Performance Analysis of JAX-MPPI Autotuning

This document outlines the performance bottlenecks and issues identified in the autotuning module of jax_mppi, specifically focusing on the evosax integration.

1. Architectural Bottleneck: Stateful vs Functional

The primary reason why autotune_evosax.py does not achieve expected performance gains over cma (CPU-based) is a fundamental mismatch between the Autotune framework architecture and JAX’s functional programming model.

  • Current Architecture: The Autotune class and TunableParameter interface rely on a shared, mutable ConfigStateHolder.

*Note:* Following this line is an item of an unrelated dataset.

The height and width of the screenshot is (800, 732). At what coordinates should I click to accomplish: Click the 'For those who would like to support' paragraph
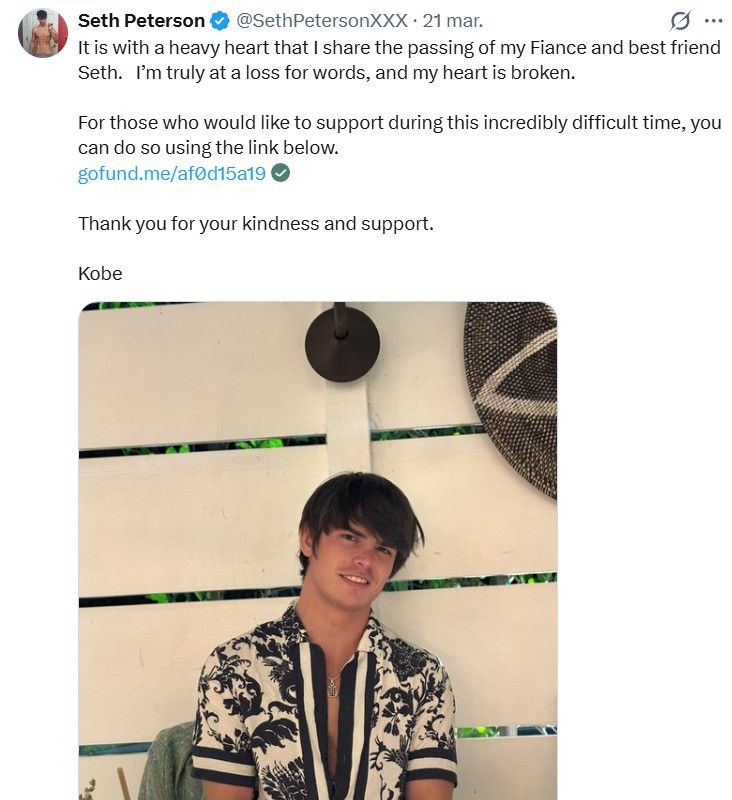[x=398, y=136]
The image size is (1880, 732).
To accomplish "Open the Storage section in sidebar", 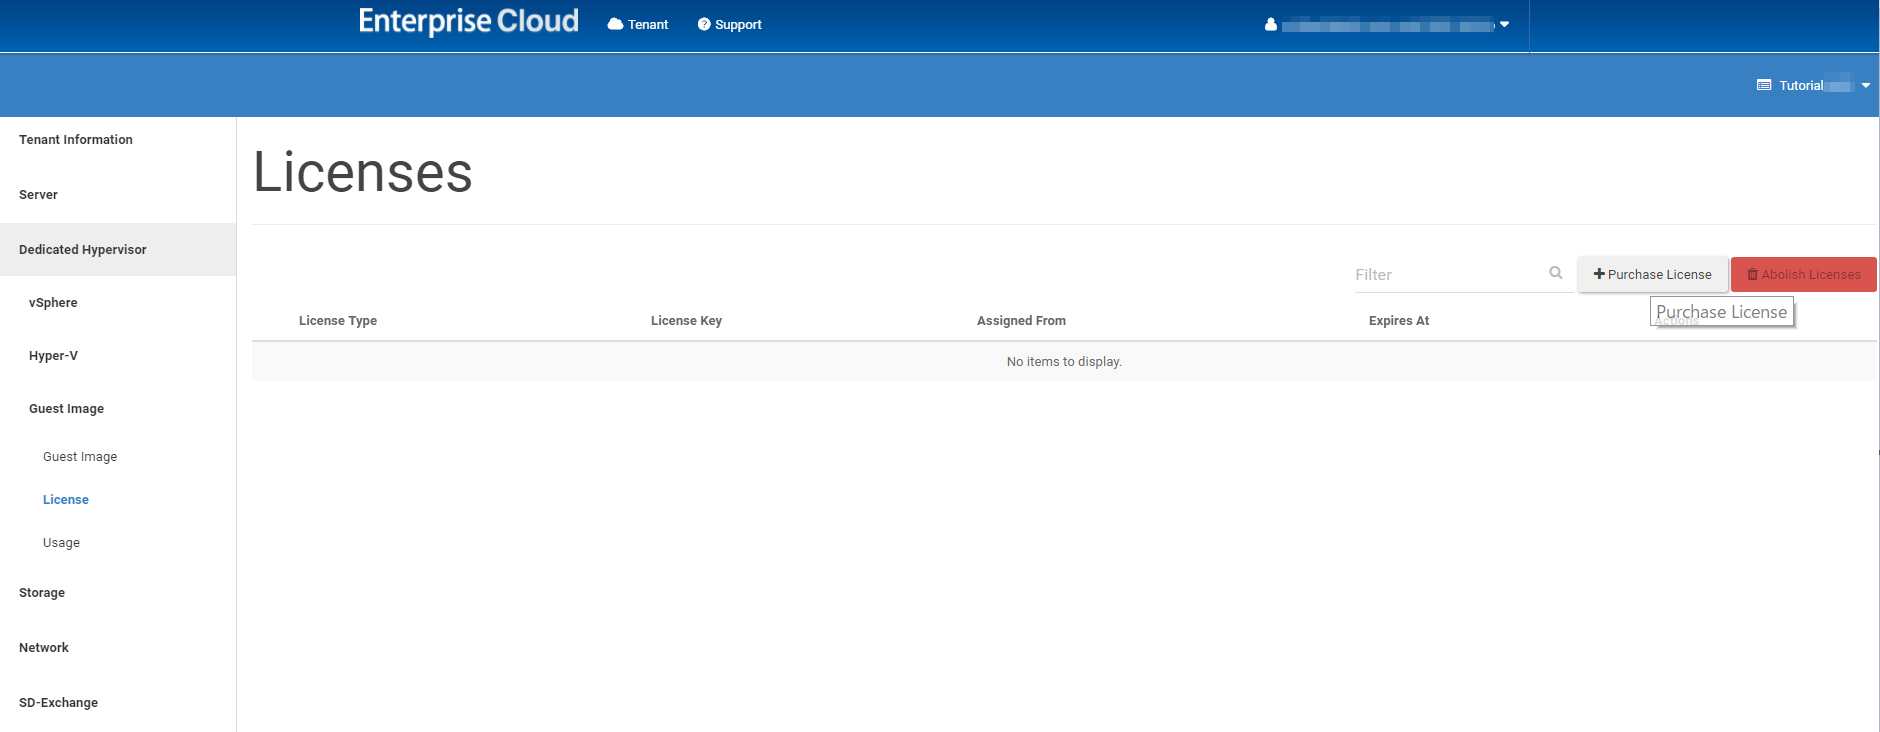I will [x=42, y=593].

The evaluate_fn is a black-box function that relies on this side-effect-laden state update mechanism.
  • Impact: This prevents vmap-ing the evaluation function over a population of parameters. JAX requires pure functions to parallelize execution. Because TunableParameter.apply_parameter_value modifies the global holder in-place, it cannot be safely used within a jax.vmap or jax.lax.scan context without significant refactoring.

2. Sequential Evaluation in Evosax Optimization

In src/jax_mppi/autotune_evosax.py, the optimize_step method performs the following loop:

# Evaluate all solutions sequentially
results = []
fitness_values = []

for x in solutions:
    result = self.evaluate_fn(np.array(x))  # type: ignore
    results.append(result)
    # ...
  • Issue: The population generated by evosax (on GPU) is iterated over in Python. Each candidate solution is converted to a NumPy array, transferred to CPU, and evaluated individually.
  • Consequence: This completely negates the massive parallelization advantage of JAX. Instead of running N simulations in parallel on the GPU, they are run sequentially (or with limited batching if evaluate_fn internally batches, but typically evaluate_fn runs one configuration).
  • Comparison: While cma is CPU-based and expects sequential/parallel CPU evaluation, evosax is designed to run the entire ask-evaluate-tell loop on the GPU. The current implementation uses evosax only for the “ask” and “tell” steps, leaving the most expensive part (evaluation) to a slow Python loop.

3. Data Transfer Overhead

The interface forces repeated data movement between device and host:

  1. solutions (from es.ask) are JAX arrays on GPU.
  2. np.array(x) moves individual solution vectors to CPU.
  3. evaluate_fn likely uses JAX internally, so it might move data back to GPU for simulation.
  4. Results are moved back to CPU.
  5. fitness_array = jnp.array(fitness_values) moves costs back to GPU for es.tell.

4. Lack of End-to-End JIT Compilation

evosax allows for the entire optimization process (multiple generations) to be JIT-compiled using jax.lax.scan.

  • Current State: optimize_step is a Python method that cannot be JIT-compiled because it calls the Python-based evaluate_fn loop.
  • Unused Code: _create_jax_evaluate_fn exists in autotune_evosax.py but is not utilized effectively to enable JAX-pure evaluation.

5. Issues in Quality Diversity (QD) Tuning

The same sequential evaluation pattern is present in src/jax_mppi/autotune_qd.py:

for solution in solutions:
    result = self.evaluate_fn(solution)
    results.append(result)

This limits the scalability of the QD algorithms (CMA-ME), which typically benefit from large population sizes.

6. Minor Issues

  • Hardcoded PRNG Key: EvoSaxOptimizer.setup_optimization resets the random key to jax.random.PRNGKey(0). This forces deterministic behavior that resets on every setup call, which might not be desired if the user wants to continue optimization or run multiple independent trials.
  • Type Hinting: Autotune.optimize_all is typed to return EvaluationResult, but can return None if iterations=0.
  • Unused Variable: self.jax_evaluate_fn in EvoSaxOptimizer is assigned but never used.

Recommendations for Improvement

  1. Refactor TunableParameter: Create a functional interface where parameters can be applied to a config/state to produce a new config/state without side effects.
  2. Vectorized Evaluation: Update Autotune to support a batched_evaluate_fn that accepts a batch of parameters (JAX array) and returns a batch of costs.
  3. JIT-compile Loop: Once evaluation is vectorized and pure, use jax.lax.scan to run the optimization loop entirely on the GPU.